> Исходный отрывок:
•••••

Скорка:
– Многие не гоняются за этим ощущением ошеломления, о котором вы говорите. Я бы сказал, что такие люди – скорее агностики. Но однако, они считают смерть естественным явлением. Многие твердят, что не хотели бы страдать, не хотели бы сильно мучиться в смертный час, но в принципе не тревожатся из-за смерти, говорят: «Пусть это случится тогда, когда должно случиться». Поэтому я не согласен с теорией, будто вера в грядущий мир – изобретение богословов, которое якобы должно смягчать тревоги из-за смерти. У этих тревог могут быть разные причины: например, страх перед неизвестностью, свойственный всем нам. Даже если грядущий мир существует, мы будем его побаиваться, так как ничего о нем не знаем. Любая перемена в жизни предполагает тревожные настроения. Иногда нас посещают ощущения, которым невозможно дать простое или однозначное объяснение, это адресованный нам знак, наполненный тончайшим смыслом. Я помню, как в юности изучал книги пророков: я чувствовал пульсирующий в них трепет и интуитивно вникал в диалоги пророков с Богом. У меня была особая чувствительность: она у нас в роду, я унаследовал ее от родственников, которых никогда не видел лично, они погибли во время Шоа. Эти люди были наделены огромной духовной силой, намного превосходившей ту, что была у моих родителей, дедушек и бабушек. Почему мне дана эта чувствительность? Как подобные вещи закладываются в генах? Это нечто за пределами моего сознания и подсознания. Значит, существуют и иные измерения, иная реальность.

•••••

> Ваше задание:
Продолжите отрывок о страхе смерти и вере, начиная сразу после его последней фразы. Записи, которые идут дальше, — отдельный материал, с отрывком они не связаны.

> Предоставленные записи:
•••••

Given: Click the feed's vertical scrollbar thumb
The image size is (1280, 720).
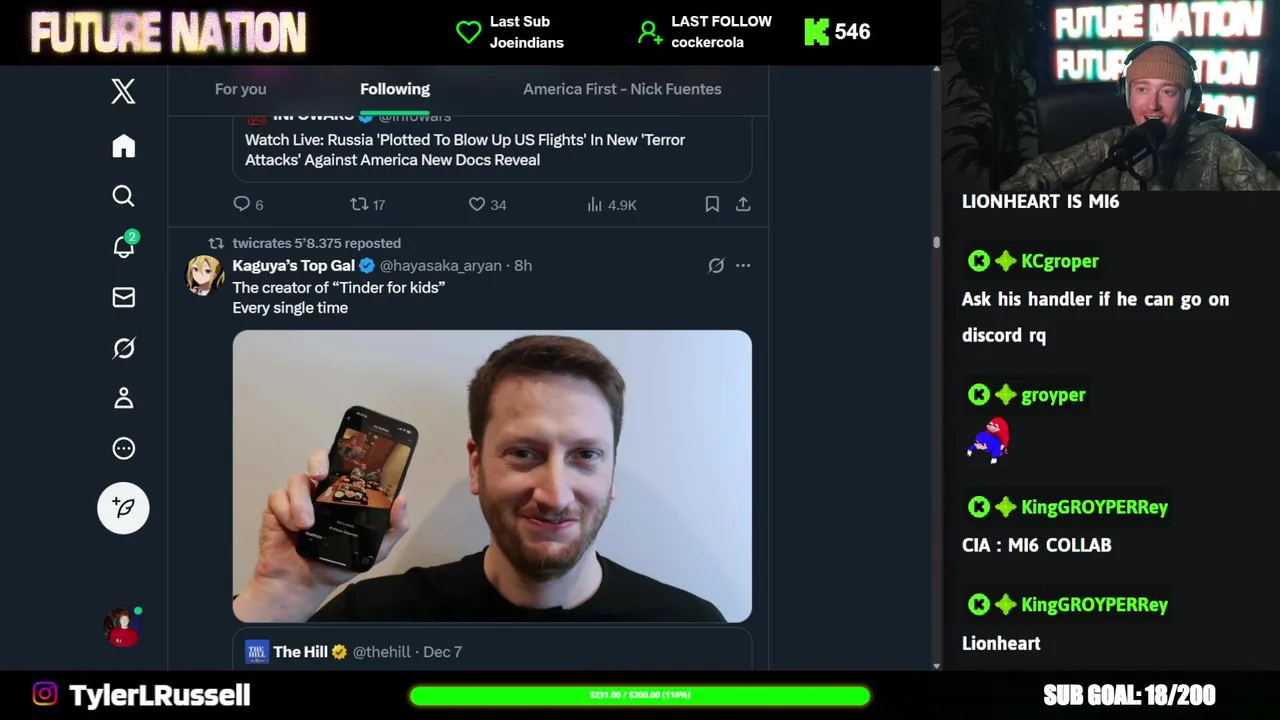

•••••

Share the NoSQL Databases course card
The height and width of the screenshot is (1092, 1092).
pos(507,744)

•••••

> Ваш ответ:
Бергольо:
– Если бы вера в загробный мир была психологическим механизмом для подавления тревоги, этот механизм бы не работал; тревога возникала бы все равно. Смерть – это ограбление, потому-то мы живем в тревоге. Человек цепляется за земную жизнь, не хочет уходить, ему страшно. И никакие усилия вообразить загробный мир не избавят от этого страха. Даже самый истовый верующий ощущает, что его грабят, что он вынужден распрощаться с частью своего существования, своей личной истории. Этими ощущениями невозможно поделиться с другими людьми. Возможно, что-то подобное испытали только те, кто впадал в кому. В Евангелии даже сам Иисус – это происходит накануне молитвы на Елеонской горе – говорит: «Душа Моя скорбит смертельно». Его страшит то, что вот-вот случится, так и написано. Как повествуют евангелисты, в смертный час Он произносит слова XXI псалма: «Боже Мой! Боже Мой! для чего Ты Меня оставил?» От этого не спасается никто. Я полагаюсь на милосердие Божие, надеюсь, что Он проявит ко мне снисхождение. Скажем так: пусть будет не тревога «под анестезией», а способность вынести эту тревогу.
Скорка:
– Тревога снедает нас, когда мы сознаем, что время нашей жизни ограниченно, и вдобавок нам неизвестно, когда истекает срок. Как страшно думать, что наше существование – лишь нелепый каприз природы и ничего больше, что со смертью все неизбежно заканчивается. Тогда жизнь не имела бы смысла, ничего бы не значили ни идеалы, ни справедливость… Но подобный образ мыслей – уже крайность. Остаются два варианта. Первый: человек не желает задумываться о Боге, но понимает, что человеческое существование все равно наделено неотъемлемым смыслом. Для такого человека существуют принципы доброты и справедливости, которые передаются из поколения в поколение.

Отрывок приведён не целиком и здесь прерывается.